■ EXERCISE: Every line from the line containing "The height and" through the end of the data is to be reproduced exactly, excluding pictures.

START EXERCISE MATERIAL

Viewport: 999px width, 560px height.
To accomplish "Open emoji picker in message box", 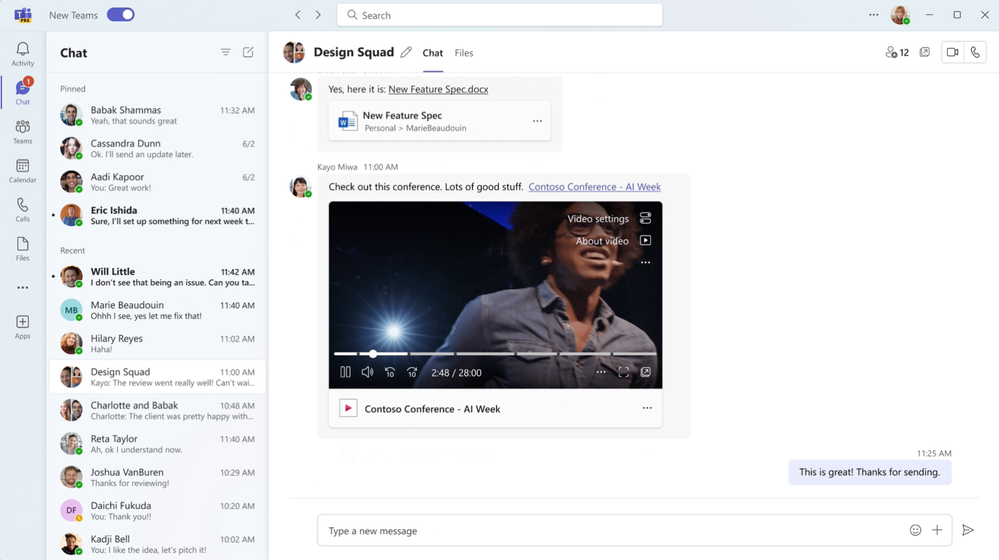I will [915, 530].
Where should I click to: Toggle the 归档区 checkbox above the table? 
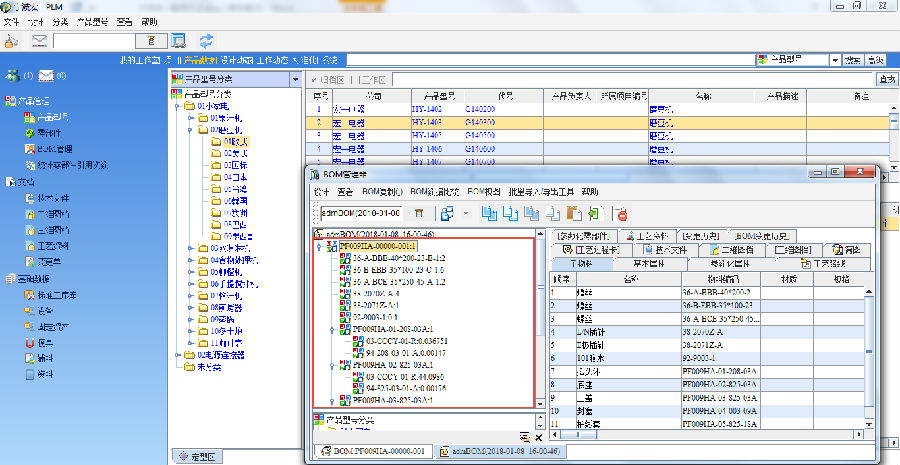313,79
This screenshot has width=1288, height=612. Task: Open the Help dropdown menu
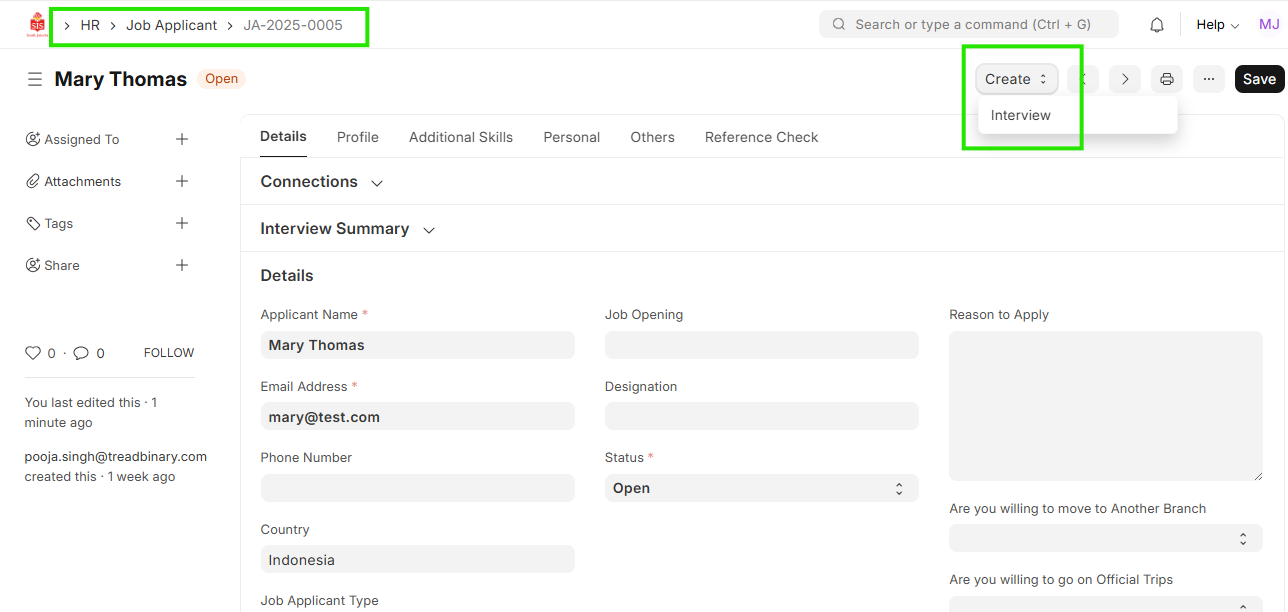pyautogui.click(x=1217, y=25)
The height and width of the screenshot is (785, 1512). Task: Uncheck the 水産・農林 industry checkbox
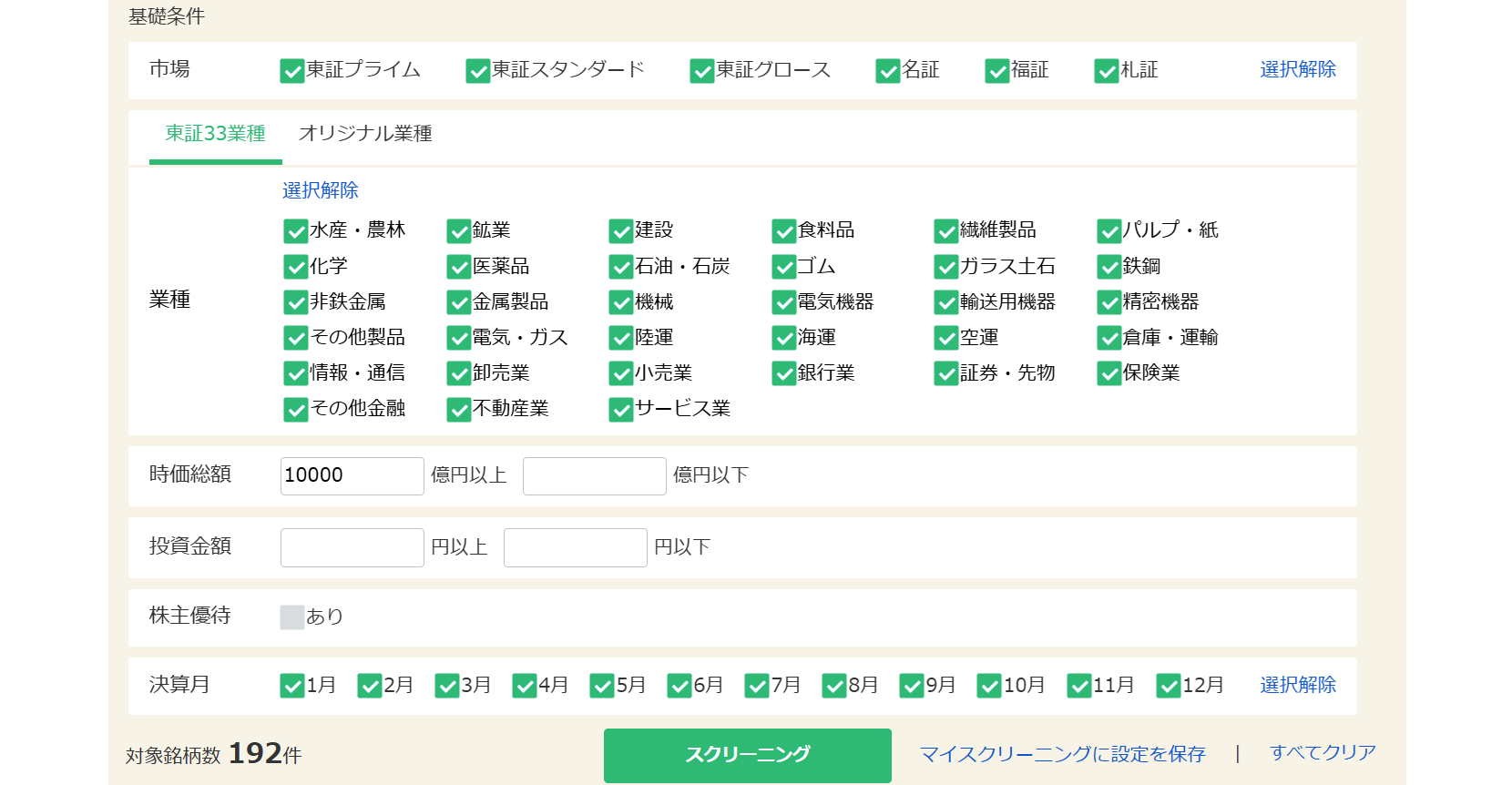pyautogui.click(x=295, y=231)
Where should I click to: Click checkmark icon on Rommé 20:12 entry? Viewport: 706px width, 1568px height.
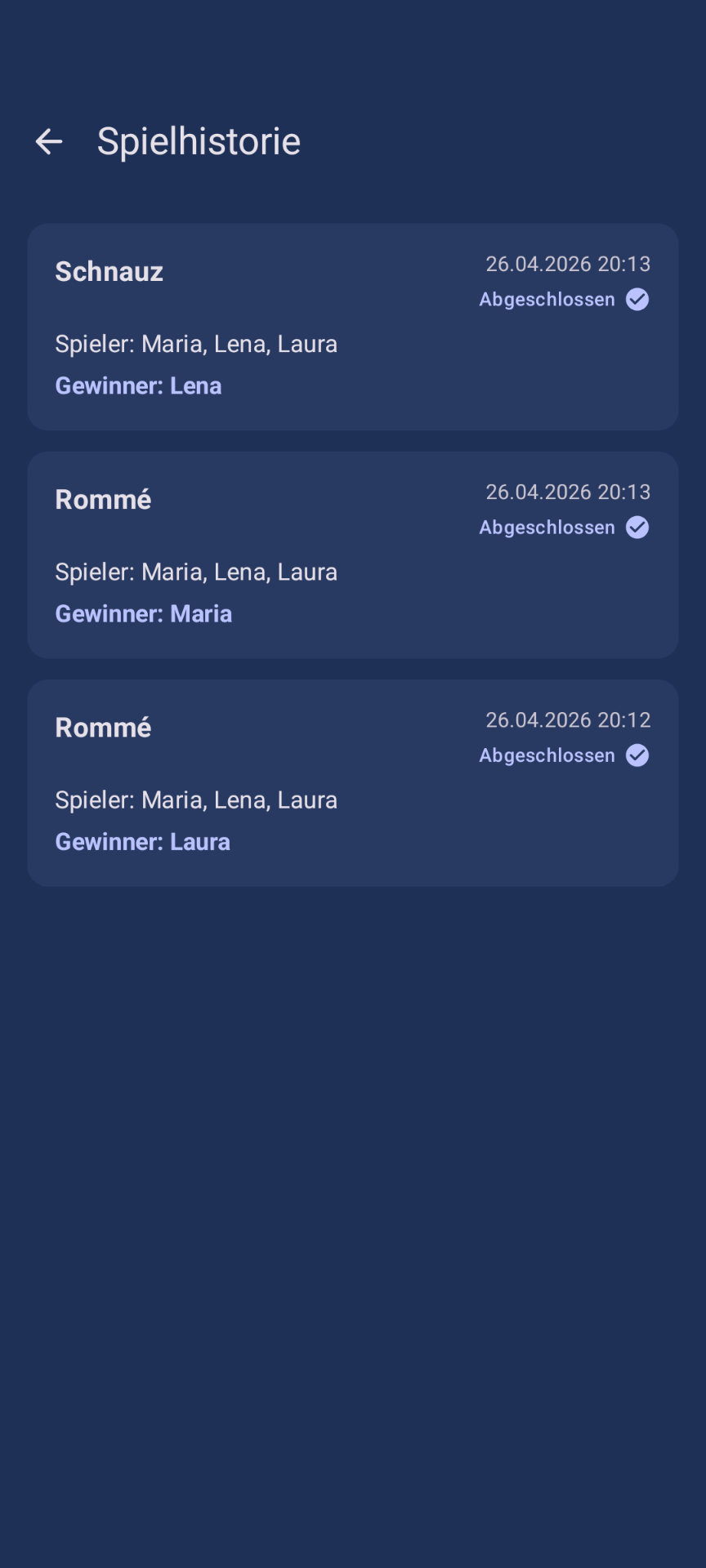637,755
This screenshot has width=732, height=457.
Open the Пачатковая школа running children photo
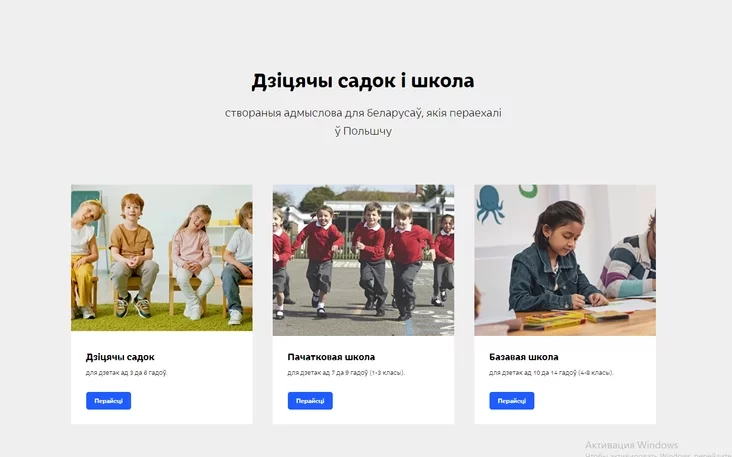coord(363,260)
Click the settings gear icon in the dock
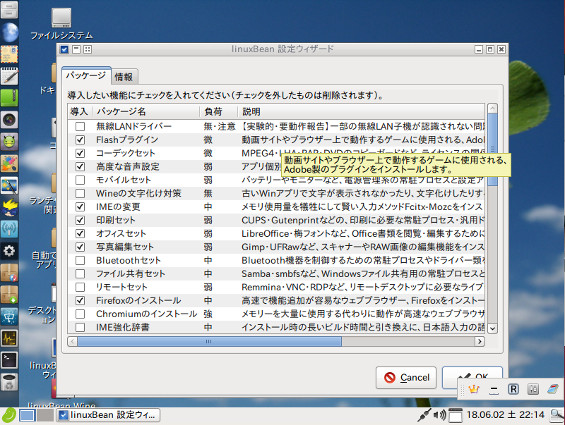 point(9,251)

END EXERCISE MATERIAL

■ WORKED SOLUTION:
The height and width of the screenshot is (785, 1512). Task: Uncheck the 水産・農林 industry checkbox
pyautogui.click(x=295, y=231)
Where should I click to: Click checkmark icon on Rommé 20:12 entry? Viewport: 706px width, 1568px height.
637,755
This screenshot has width=732, height=457.
Open the Пачатковая школа running children photo
coord(363,260)
Click the settings gear icon in the dock
 point(9,251)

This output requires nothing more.